Thirty seconds in and you’re baffled by the image of the whole room, and you’re struggling to comprehend the whole scenario. The pain almost becomes more real by the contrast between the woman and those who are standing around silent; “sympathy,” you understand, isn’t the proper response.

Forty seconds in… “Save us! In the name of humanity! Save us!” and you realize, though you thought you’d seen it before – and maybe you had – this was something that you could not turn away from.

That was certainly my experience of this video, and I hope, in some way, it is yours too.

Guilty Silence

The words of Msgr. Mirkis really hit me hard, especially in light of the way that I responded to those first forty seconds. He was describing me, and my complacency in thinking that I’d seen it before:

“Everything becomes normal… The first time shock, but the third time – normal.”

But the persecution of others should have never become normal. It’s an outrage, and it’s right that his response to this attitude is anger.
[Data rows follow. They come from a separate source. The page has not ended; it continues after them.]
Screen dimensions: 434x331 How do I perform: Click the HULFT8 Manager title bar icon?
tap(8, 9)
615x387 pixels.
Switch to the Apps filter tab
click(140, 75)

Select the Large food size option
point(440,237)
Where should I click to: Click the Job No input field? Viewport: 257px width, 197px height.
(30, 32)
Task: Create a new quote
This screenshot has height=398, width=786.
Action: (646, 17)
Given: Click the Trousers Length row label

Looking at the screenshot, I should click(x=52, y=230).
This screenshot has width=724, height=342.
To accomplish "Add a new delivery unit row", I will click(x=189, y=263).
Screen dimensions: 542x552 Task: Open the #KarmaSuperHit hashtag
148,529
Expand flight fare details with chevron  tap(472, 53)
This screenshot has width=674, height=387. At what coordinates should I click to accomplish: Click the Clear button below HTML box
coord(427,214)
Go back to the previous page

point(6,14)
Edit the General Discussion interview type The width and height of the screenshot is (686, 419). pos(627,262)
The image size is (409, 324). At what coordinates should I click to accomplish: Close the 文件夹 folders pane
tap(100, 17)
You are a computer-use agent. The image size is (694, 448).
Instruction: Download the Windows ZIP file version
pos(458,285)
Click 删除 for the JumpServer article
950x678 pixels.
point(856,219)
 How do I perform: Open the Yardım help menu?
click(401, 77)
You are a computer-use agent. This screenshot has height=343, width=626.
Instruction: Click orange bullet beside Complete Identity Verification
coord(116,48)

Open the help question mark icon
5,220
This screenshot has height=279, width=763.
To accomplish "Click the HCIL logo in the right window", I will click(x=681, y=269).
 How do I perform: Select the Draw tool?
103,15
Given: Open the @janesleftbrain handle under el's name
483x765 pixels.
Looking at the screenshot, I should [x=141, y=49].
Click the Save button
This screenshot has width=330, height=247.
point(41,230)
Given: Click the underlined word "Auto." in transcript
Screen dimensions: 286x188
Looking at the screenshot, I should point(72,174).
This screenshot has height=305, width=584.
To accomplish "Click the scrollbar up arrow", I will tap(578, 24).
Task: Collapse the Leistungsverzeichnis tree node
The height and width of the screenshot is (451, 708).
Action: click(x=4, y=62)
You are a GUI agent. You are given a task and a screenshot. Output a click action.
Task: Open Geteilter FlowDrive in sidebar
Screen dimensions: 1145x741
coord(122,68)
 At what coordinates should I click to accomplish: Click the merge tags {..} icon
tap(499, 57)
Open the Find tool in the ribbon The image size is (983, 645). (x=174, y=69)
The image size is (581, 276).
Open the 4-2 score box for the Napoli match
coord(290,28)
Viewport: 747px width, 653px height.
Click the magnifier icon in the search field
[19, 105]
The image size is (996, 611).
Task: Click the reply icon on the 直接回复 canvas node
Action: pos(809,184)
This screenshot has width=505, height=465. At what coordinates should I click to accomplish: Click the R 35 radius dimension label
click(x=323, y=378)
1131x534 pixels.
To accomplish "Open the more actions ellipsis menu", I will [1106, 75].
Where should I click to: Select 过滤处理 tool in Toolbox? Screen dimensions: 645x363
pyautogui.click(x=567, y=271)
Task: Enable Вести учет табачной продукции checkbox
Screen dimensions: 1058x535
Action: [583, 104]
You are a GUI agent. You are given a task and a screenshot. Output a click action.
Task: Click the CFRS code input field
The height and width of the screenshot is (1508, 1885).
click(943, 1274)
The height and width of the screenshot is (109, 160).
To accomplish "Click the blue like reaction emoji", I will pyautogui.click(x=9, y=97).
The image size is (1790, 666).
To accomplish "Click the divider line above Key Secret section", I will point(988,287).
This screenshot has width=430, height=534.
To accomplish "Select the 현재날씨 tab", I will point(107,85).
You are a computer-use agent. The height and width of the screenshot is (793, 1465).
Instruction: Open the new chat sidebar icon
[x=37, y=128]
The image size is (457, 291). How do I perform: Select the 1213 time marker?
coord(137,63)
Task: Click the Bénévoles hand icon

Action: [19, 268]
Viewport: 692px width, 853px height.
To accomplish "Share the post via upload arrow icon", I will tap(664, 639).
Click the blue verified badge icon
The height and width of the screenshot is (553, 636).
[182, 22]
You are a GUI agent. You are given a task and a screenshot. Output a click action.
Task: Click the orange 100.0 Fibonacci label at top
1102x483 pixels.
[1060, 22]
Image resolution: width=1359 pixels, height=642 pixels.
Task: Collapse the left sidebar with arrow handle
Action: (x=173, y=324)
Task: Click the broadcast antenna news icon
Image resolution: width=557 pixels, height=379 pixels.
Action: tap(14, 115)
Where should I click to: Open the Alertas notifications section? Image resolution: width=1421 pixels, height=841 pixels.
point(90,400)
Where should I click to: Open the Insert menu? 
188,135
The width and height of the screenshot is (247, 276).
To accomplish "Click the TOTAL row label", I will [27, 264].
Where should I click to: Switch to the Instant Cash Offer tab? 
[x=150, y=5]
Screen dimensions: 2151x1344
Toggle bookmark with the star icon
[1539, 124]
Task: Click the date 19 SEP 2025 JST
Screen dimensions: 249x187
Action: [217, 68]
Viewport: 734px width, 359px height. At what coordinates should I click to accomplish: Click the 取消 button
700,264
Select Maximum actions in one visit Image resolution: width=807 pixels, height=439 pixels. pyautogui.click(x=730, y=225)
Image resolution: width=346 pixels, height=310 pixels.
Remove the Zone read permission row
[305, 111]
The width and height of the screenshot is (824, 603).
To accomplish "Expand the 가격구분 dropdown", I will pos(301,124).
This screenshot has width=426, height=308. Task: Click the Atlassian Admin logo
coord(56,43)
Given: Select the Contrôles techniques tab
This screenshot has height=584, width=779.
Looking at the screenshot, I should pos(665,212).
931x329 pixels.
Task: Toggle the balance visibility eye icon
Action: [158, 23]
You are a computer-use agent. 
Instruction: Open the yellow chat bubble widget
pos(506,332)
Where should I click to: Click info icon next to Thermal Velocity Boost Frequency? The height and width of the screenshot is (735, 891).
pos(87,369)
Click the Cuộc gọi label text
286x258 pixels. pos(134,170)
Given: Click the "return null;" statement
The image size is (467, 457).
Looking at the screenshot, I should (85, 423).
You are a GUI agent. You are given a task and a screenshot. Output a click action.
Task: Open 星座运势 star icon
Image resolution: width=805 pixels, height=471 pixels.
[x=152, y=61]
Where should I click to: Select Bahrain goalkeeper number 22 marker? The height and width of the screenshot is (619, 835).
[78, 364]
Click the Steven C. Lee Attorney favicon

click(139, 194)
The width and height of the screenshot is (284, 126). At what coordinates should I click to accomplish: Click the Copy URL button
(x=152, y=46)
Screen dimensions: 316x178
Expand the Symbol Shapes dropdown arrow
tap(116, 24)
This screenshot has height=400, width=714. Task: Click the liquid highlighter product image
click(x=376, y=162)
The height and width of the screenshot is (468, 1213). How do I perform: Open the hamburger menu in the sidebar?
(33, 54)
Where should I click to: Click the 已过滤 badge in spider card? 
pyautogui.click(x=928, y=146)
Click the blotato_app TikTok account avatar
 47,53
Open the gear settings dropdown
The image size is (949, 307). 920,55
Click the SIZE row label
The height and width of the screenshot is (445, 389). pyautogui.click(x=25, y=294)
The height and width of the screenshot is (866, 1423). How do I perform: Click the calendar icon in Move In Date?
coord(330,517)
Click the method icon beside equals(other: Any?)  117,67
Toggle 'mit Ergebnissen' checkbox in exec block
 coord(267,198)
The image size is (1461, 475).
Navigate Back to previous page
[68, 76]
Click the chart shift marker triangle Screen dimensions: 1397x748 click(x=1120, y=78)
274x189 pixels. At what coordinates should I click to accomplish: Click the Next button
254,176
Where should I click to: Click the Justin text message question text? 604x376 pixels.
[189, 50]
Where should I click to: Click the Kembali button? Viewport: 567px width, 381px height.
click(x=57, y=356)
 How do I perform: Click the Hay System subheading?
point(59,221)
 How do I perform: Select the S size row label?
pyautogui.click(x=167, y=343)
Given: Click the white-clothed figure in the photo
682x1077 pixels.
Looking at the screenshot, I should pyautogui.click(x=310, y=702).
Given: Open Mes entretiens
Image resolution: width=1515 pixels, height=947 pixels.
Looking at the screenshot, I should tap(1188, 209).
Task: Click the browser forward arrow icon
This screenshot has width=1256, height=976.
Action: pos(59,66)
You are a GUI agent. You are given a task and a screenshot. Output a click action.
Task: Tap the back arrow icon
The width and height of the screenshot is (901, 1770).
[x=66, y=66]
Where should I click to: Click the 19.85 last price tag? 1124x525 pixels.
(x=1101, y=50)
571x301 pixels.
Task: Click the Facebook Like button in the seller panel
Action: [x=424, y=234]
And yet the video remains so hopeful!

We hear how the persecution is showing the Christians just what a valuable treasure it is that they have. And there’s a call to stand firm, to be courageous, and to profess the faith with more commitment and zeal than they have in the past. It’s quite remarkable and words escape me.

For our part, the video calls for our prayers. And we must pray! For this is how we must respond in the very first instant to that woman’s cry for help, and this is how we break out of the normalization of their persecution. We must pray fervently, and we must pray with a simple and profound trust in the reality of the power that our prayers possess.

But what do we pray for? An end to the persecution? The conversion of the persecutors to Christ? We all have our own prayer of the heart, but let us pray as intercessors for our Christian brothers and sisters, in filial trust in God, and with steadfast perseverance in love.

This is still going on today. Right now. And so I invite you, having read this article, to stop and pray now: set down your device, turn off the radio, and pray for our brothers and sisters, for we must not stay silent.